San Francisco finds itself an outlier in a national office exodus: too focused on one industry (tech, representing 65 percent of office tenants), too expensive, and too filled with firms enacting generous remote-work policies. Stats, which are voluminous — 42 percent office utilization, a 31 percent vacancy rate, 20 percent of downtown space vacant, and 20 million square feet of availability, per Avison Young research — tell only part of the story.
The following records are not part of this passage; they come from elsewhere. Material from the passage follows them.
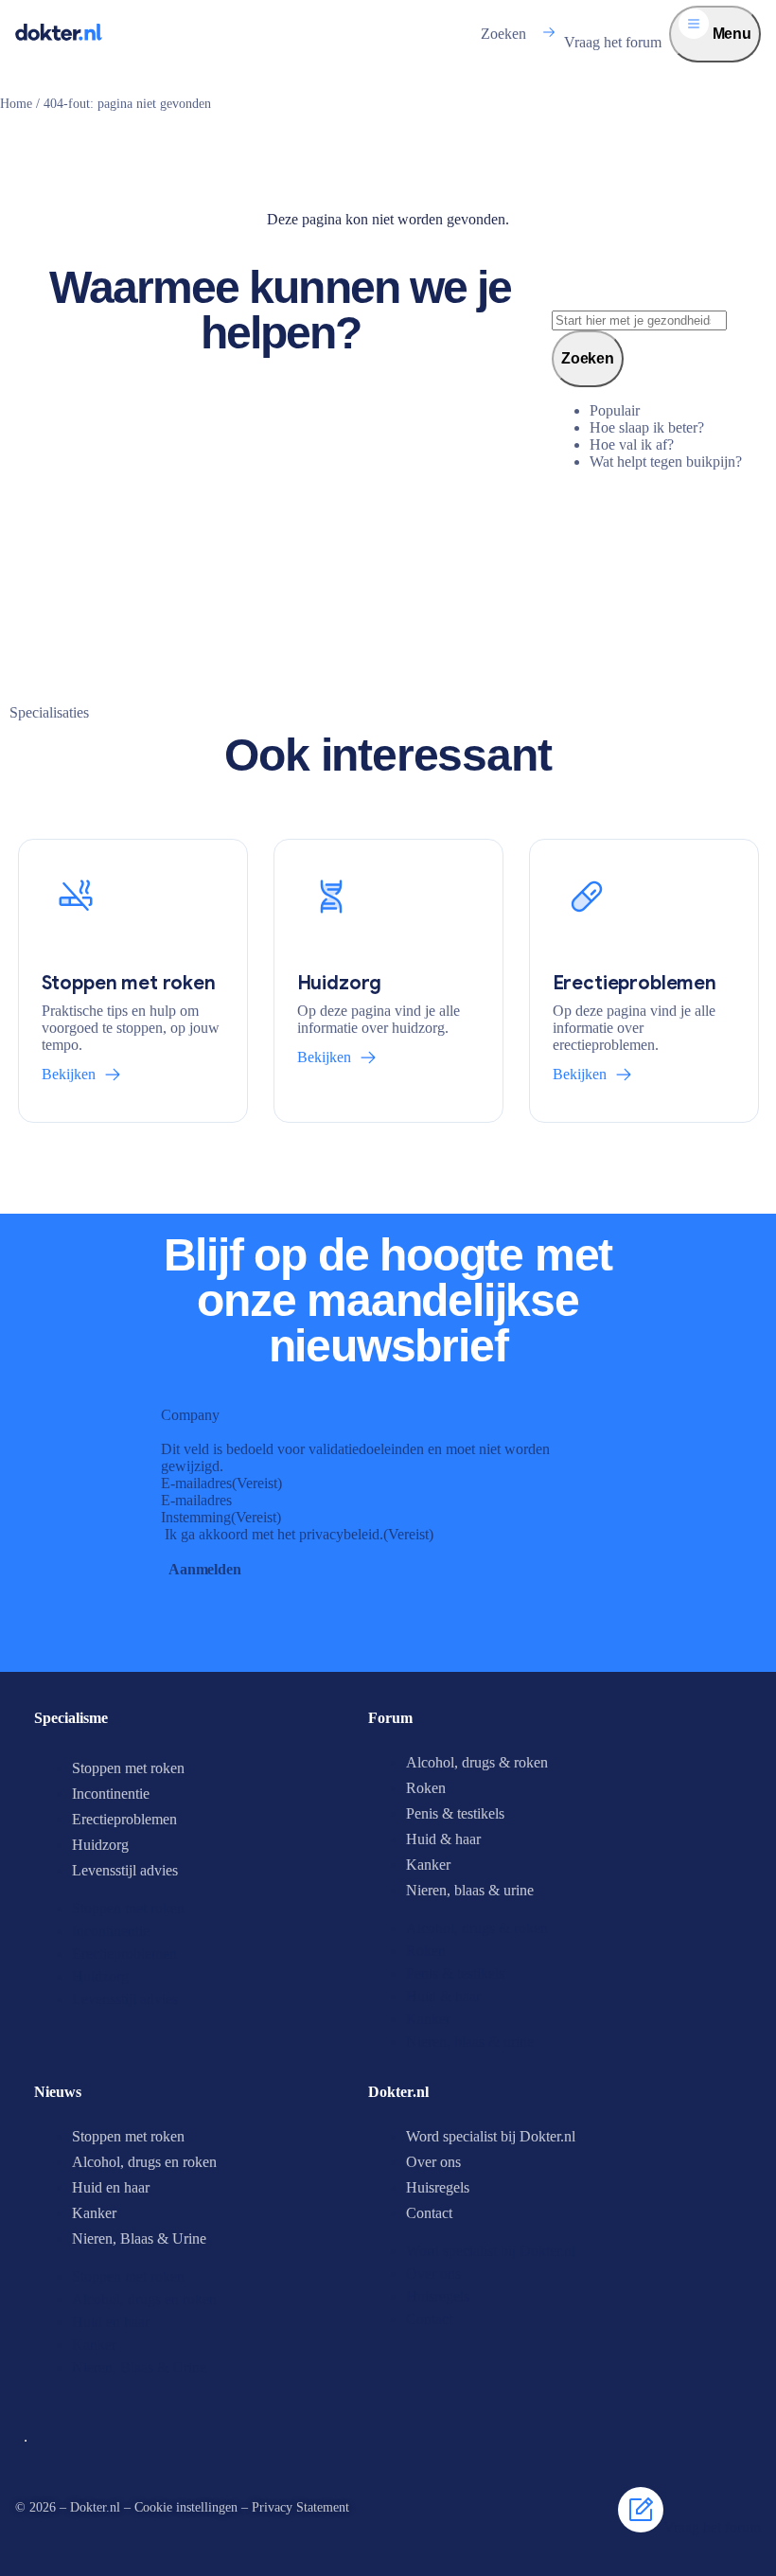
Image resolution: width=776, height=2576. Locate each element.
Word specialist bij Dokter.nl (490, 2136)
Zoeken (503, 34)
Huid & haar (443, 1839)
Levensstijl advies (125, 1870)
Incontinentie (111, 1793)
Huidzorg (100, 1845)
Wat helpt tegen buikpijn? (666, 461)
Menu (730, 34)
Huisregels (437, 2187)
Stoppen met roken (128, 1768)
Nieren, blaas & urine (470, 1890)
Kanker (428, 1864)
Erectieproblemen (124, 1819)
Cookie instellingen (186, 2507)
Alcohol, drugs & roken (477, 1762)
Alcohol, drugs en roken (144, 2162)
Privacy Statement (300, 2507)
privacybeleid (339, 1534)
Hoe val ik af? (632, 444)
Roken (426, 1788)
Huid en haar (111, 2187)
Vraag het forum (612, 42)
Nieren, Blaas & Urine (139, 2238)
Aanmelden (204, 1569)
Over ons (433, 2162)
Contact (429, 2213)
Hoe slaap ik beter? (647, 427)
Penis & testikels (455, 1813)
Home (16, 104)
A JLL (JLL) analysis predicted that office vacancies may hover above 20 percent until 2026, when the “major shock” of remote-work policies wears off, and a report from the Institute of Taxation and Economic Policy predicted that San Francisco’s commercial property values could decline 43 percent.
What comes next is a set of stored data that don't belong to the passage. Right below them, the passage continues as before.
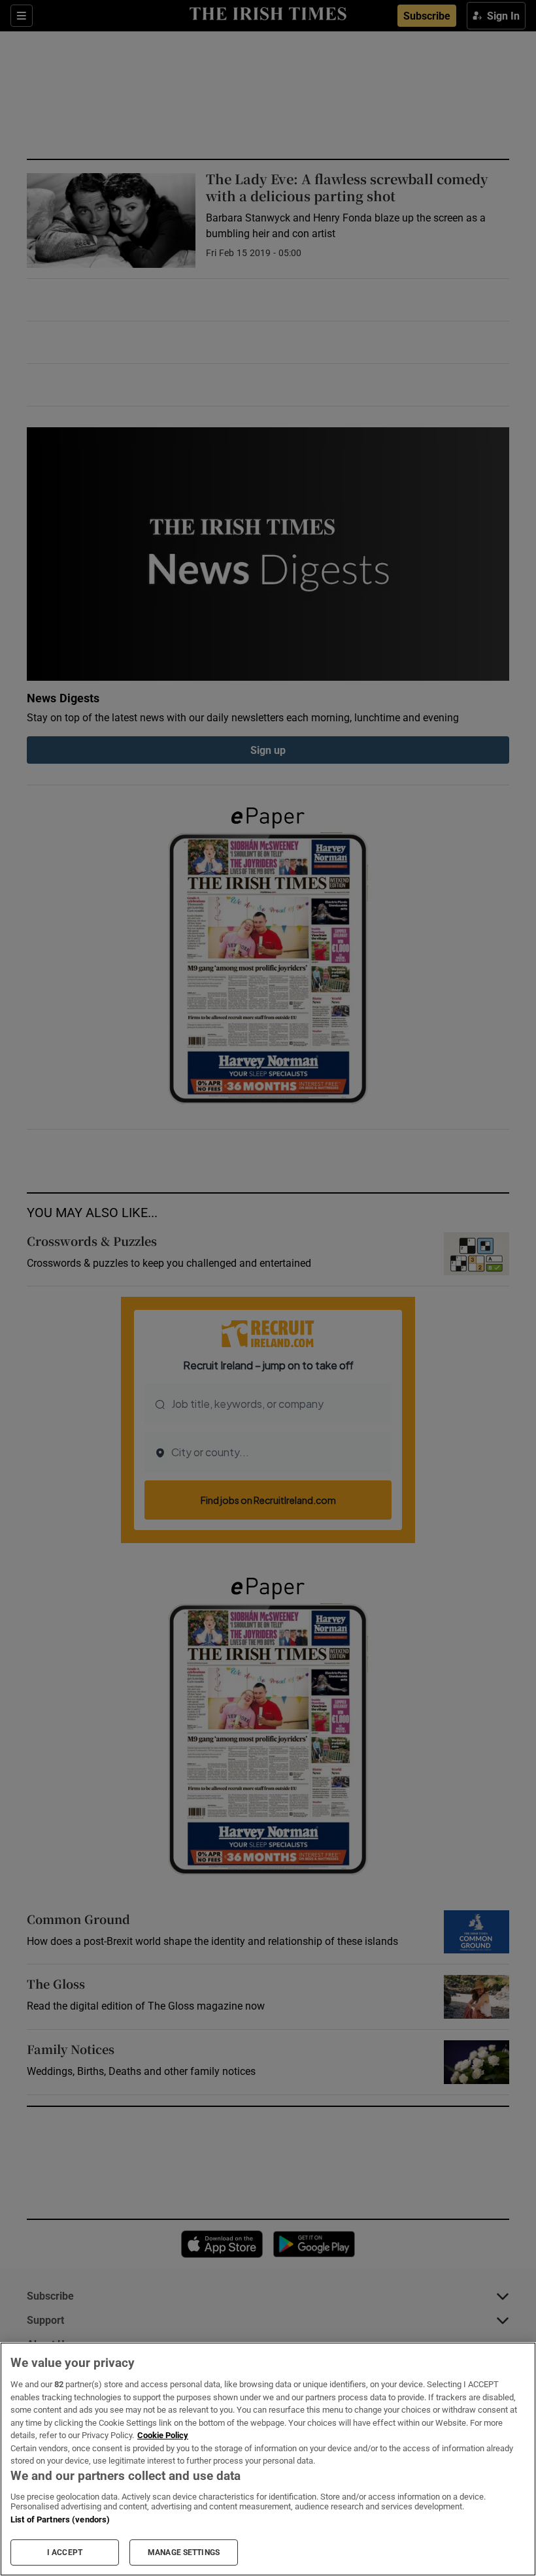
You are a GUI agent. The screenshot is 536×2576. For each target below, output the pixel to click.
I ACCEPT (64, 2552)
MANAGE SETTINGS (184, 2552)
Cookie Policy (162, 2435)
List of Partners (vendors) (60, 2519)
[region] (268, 2459)
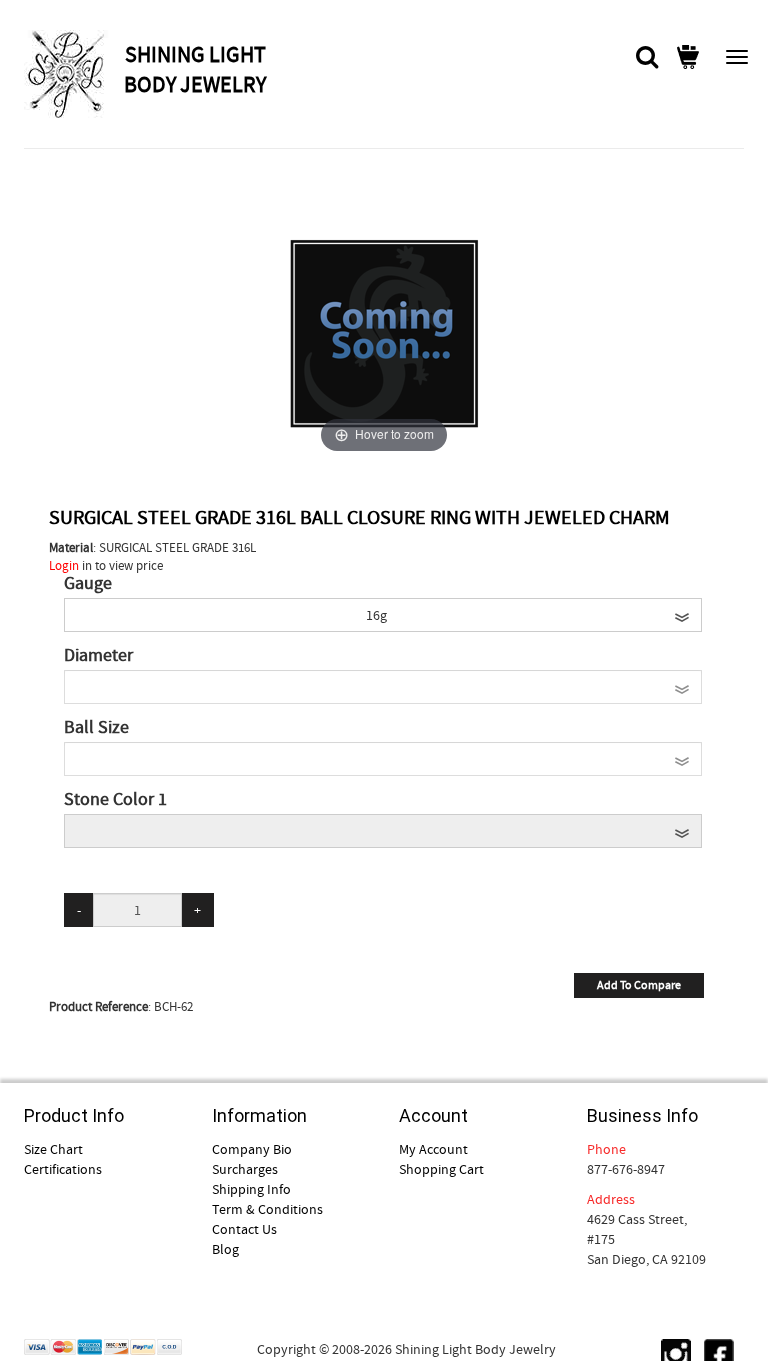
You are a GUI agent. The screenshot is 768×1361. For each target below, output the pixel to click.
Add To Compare (639, 985)
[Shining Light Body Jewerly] (71, 74)
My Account (433, 1149)
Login (64, 565)
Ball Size (96, 728)
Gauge (88, 584)
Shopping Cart (441, 1169)
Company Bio (252, 1149)
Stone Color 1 (115, 800)
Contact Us (244, 1229)
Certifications (63, 1169)
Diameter (98, 656)
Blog (225, 1249)
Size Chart (53, 1149)
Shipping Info (251, 1189)
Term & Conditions (267, 1209)
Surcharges (245, 1169)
The emptiness of Salesforce Tower, San Francisco’s tallest building, looms as a particularly poignant reminder of the city’s struggles, according to David Bergeron, an executive vice president at brokerage Savills. (CBRE (CBRE) figures suggest there’s roughly 20 Salesforce Towers worth of empty office space spread across San Francisco.)

“It’s an emotional blow to everyone who’s trying to pull for the city,” Bergeron said of the once fully occupied tech tower. “One of the greatest cities on the planet is now on the ropes.”

Big tech and startups alike have been pummeled by recent economic news; a string of terrible third-quarter earnings reports have humbled giants like Alphabet and Meta, while the money spigot has turned to a relative trickle. Most major employers in the city are trying to get everyone back in the office but haven’t been successful, said Colin Yasukochi, executive director of CBRE’s Tech Insights Center in San Francisco. They’re also cutting space, and aren’t afraid that reducing their footprint during a lease expiration means they’ll never get it back; there’s plenty of room to grow. 

“The real estate market has a lot more excess to burn off this time around than it did during past downturns,” Yasukochi added. 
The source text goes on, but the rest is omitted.